Yang’s Beef Noodles, the Bay Area’s only Guizhou style restaurant, recently opened in Sama Uyghur’s original, smaller, location. The owner, a Guizhou native whose family is originally from northern China, said this was her first restaurant and I admire her willingness to focus— the thing to get here, well, really the only thing besides a few appetizers, is the beef noodle soup.
The soup comes either with brisket, tendon, beef flank, honeycomb tripe, or some combo thereof. Noodles are long round rice noodles by default, wheat available too (or rice plate). I got the combo bowl, and the soup was beefy from start to finish and had no MSG. A thin film of chili oil was on the top, and pickled cabbage and pickled mustard, added upon assembly in the kitchen, gave the soup a sour edge and possibly the main source of sodium.
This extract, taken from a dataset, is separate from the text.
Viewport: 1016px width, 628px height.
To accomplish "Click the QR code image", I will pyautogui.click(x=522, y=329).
The owner said they will eventually ramp up the spiciness to approximate how it would be eaten in Guizhou, and hope to add more items to the menu.
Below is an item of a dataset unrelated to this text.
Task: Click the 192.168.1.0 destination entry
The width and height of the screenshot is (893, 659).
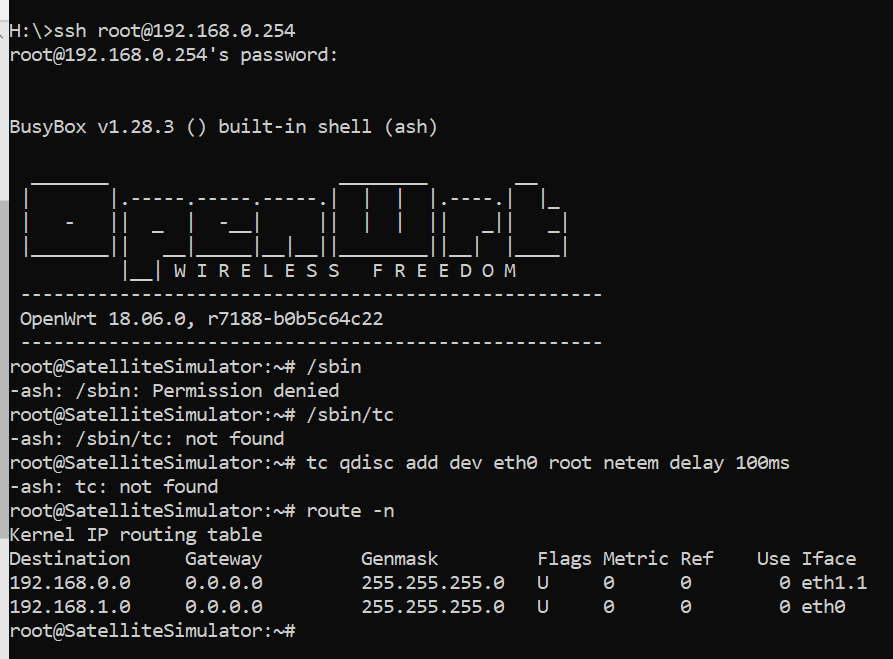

Meats in the soup were all excellent. My favorite was the tendon, darkened and flavorful from braising, and that happy texture a few notches harder than gelatin.
As apps, they have four cold vegetable salads (black fungus, cucumber, bean curd stick, or seaweed; each $3.99) and two cold meats, similar to what’s common at non-Guizhou restaurants. Pink-hued complementary pickled daikon was very good—- I wish I’d taken them up on their offer more seconds.